Start to finish, write out the entries exactly, leaving the pictures aside.

(Stored entries)
=== Section Start ===
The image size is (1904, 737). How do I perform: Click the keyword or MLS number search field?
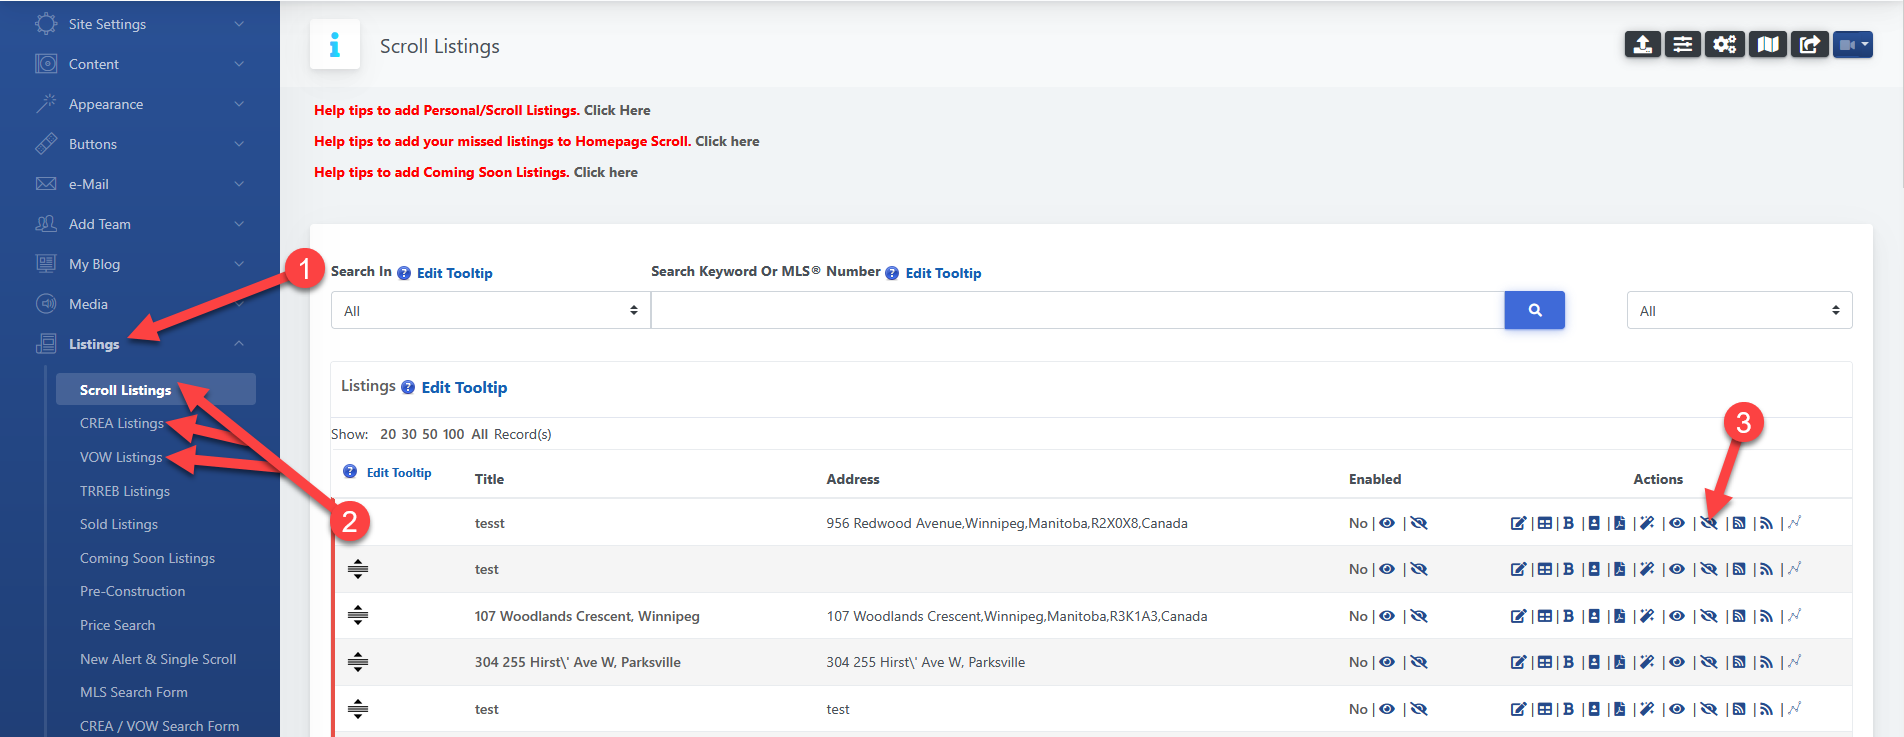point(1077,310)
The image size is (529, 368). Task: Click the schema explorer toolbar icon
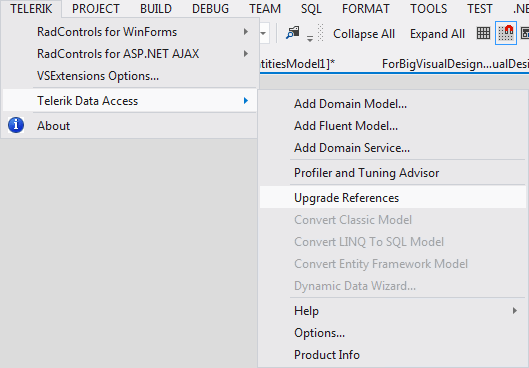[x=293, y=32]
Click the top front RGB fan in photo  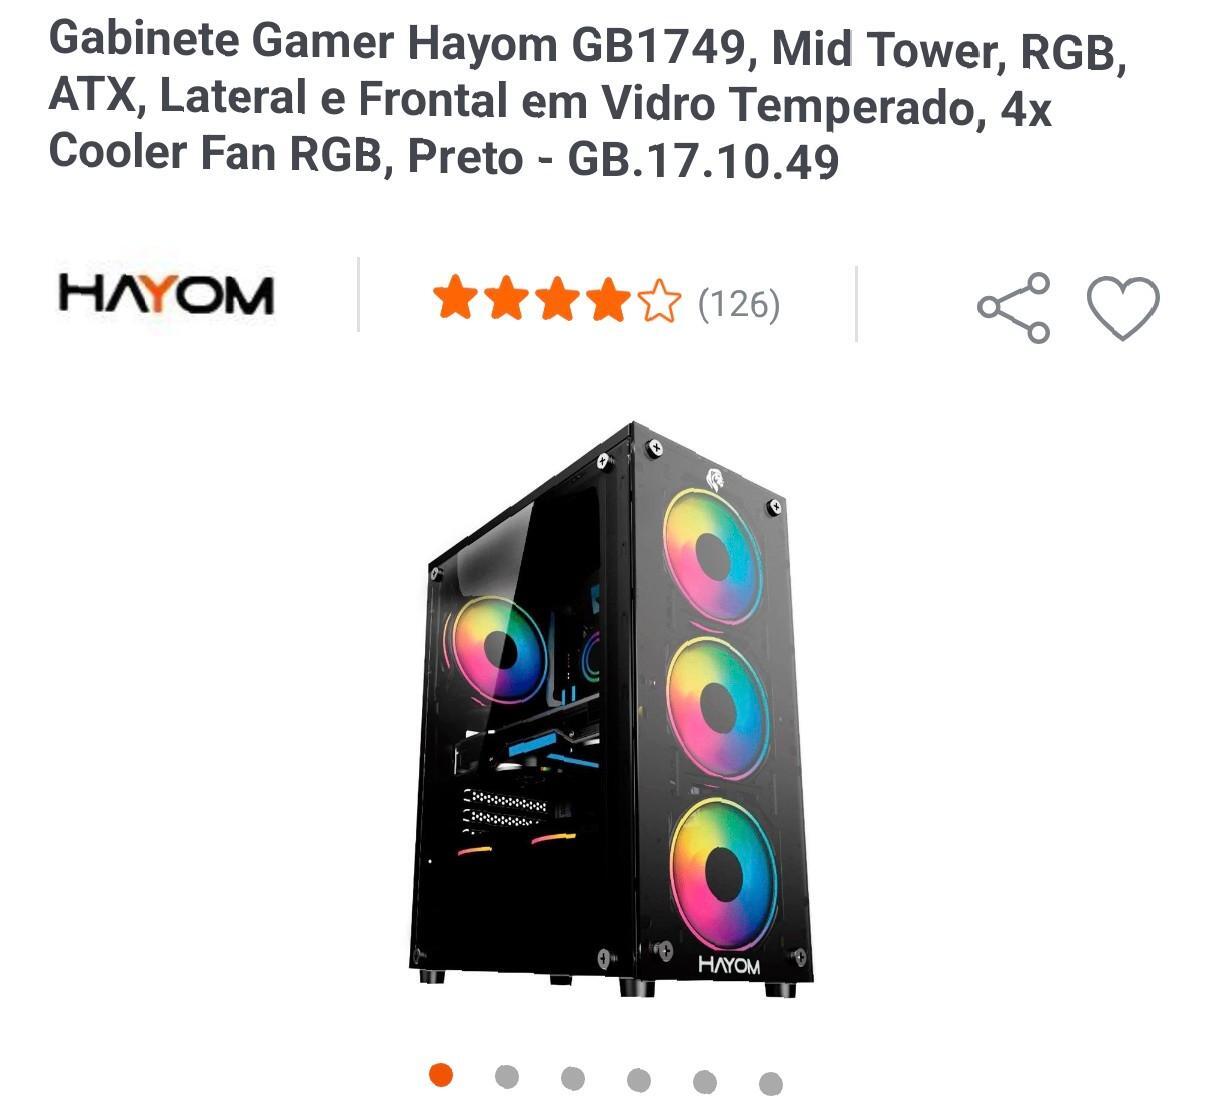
=== Section End ===
**FINAL ANSWER**.
The image size is (1904, 737). How do I perform: Click the keyword or MLS number search field?
point(1077,310)
The image size is (529, 368). Task: Click the schema explorer toolbar icon
[x=293, y=32]
Click the top front RGB fan in photo  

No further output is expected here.